Wuxi-made supercomputer maintains the title as world’s fastest
Wuxi-made Sunway Taihu-Light maintains the lead as the No.1 system for the fourth time in the world on a list compiled by Top500, a world renowned computer ranking project, on Nov 13, 2017. [Photo/kkj.cn]
Once again, China's Sunway Taihu-Light has topped the latest list of the world's fastest supercomputers, according to Top500's biannual ranking of the world's 500 fastest supercomputers published on Nov 13.
This time China not only taking the first two places, but also pulling ahead of the United States in the sheer number of systems being used.
With a performance of 93.01 petaflops/s (quadrillions of calculations per second), the Wuxi-made Sunway Taihu-Light maintains the lead as the No 1 system for the fourth time.
The supercomputer broke the Guinness World Record for fastest supercomputer in June this year.
China's Tianhe-2, or Milky Way-2, remains the No 2 system with processing speeds of 33.86 petaflops.
Intel chip-based Tianhe-2 had topped the list for three years until it was displaced in November 2015 by Taihu-Light, which was built entirely using processors designed and made in China and housed at the East China city of Wuxi.
Piz Daint from Switzerland, Gyoukou from Japan and Titan from the United States followed China's two supercomputers to make up the Top 5.

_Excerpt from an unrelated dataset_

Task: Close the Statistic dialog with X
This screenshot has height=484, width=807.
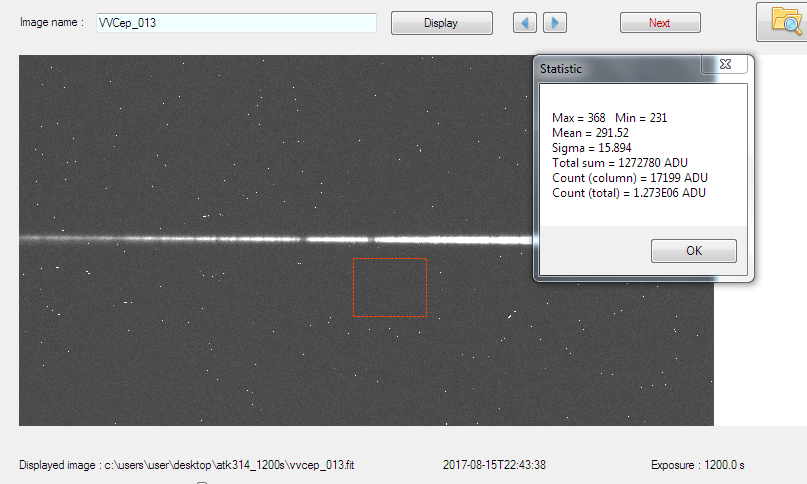Action: click(x=725, y=65)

It is worth mentioning that China has displaced the United States to rank first in total supercomputers with 202 in the Top 500.

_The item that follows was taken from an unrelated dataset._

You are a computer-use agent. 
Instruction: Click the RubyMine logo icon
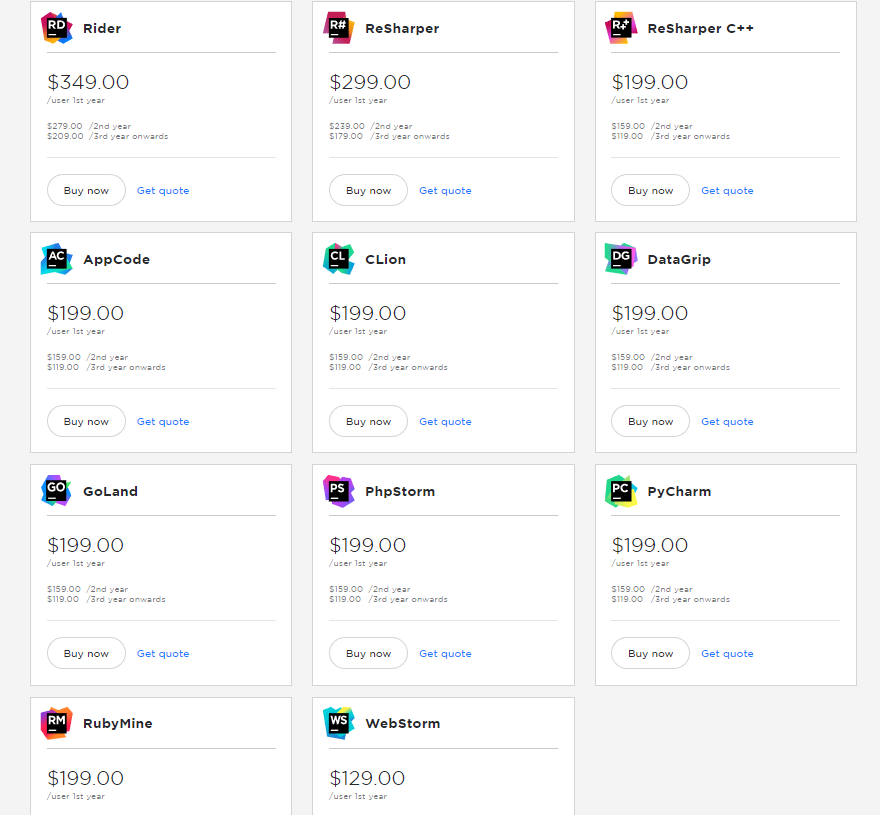pyautogui.click(x=57, y=723)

However, it is said that the US Department of Energy is supporting the construction of two new supercomputers called "Summit" and "Sierra", which are expected to be put into use next year.

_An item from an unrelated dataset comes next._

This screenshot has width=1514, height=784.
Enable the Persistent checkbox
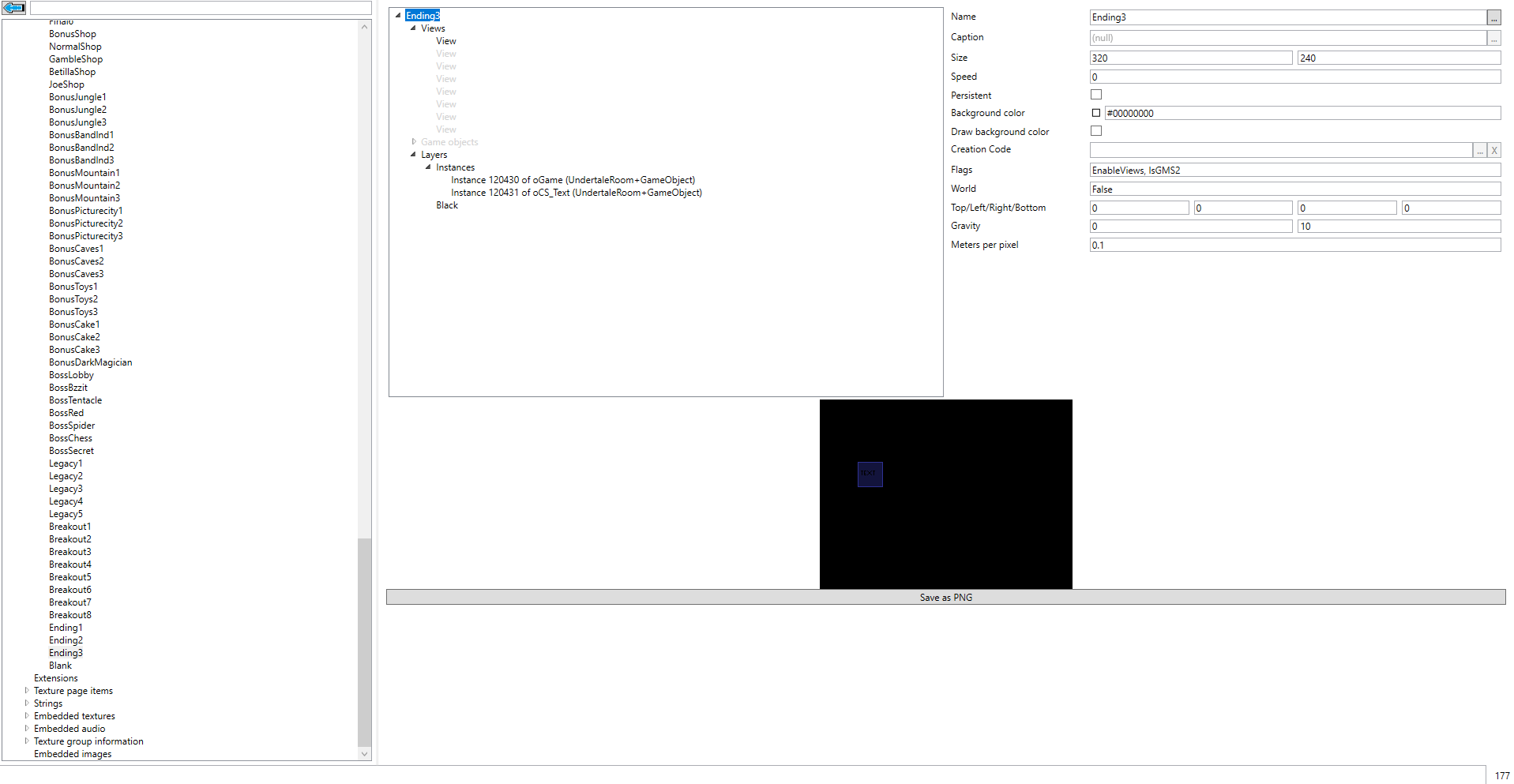(1096, 95)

"Summit" is expected to be capable of performance twice as fast as Sunway Taihu-Light, and it is possible it will replace Sunway Taihu-Light at the No 1 spot in 2018.
After a year of operation, Sunway Taihu-Light has made great strides in helping boost the nation's many computing applications covering some 20 fields including weather forecasting, advanced manufacturing, life sciences, and big data analysis.
The research project "10M-Core Scalable Fully-Implicit Solver for Nonhydrostatic Atmospheric Dynamics" which employs high performance computing to understand weather patterns, won the 2016 ACM (Association for Computing Machinery) Gordon Bell Prize, dubbed the Nobel Prize in the field of supercomputing.
It was the first time for a Chinese team to win the award since its establishment in 1987, giving exposure to China's outstanding achievements in high-performance computing.
According to Yang Guangwen, director of Wuxi's National Supercomputer Center and professor of Tsinghua University, two of Sunway's new computing applications have already been nominated as finalists for this year's ACM Gordon Bell Prize – one for weather research and another for earthquake simulation.
The winners will be announced at the 2017 Supercomputing Conference which takes place on local time Nov 16.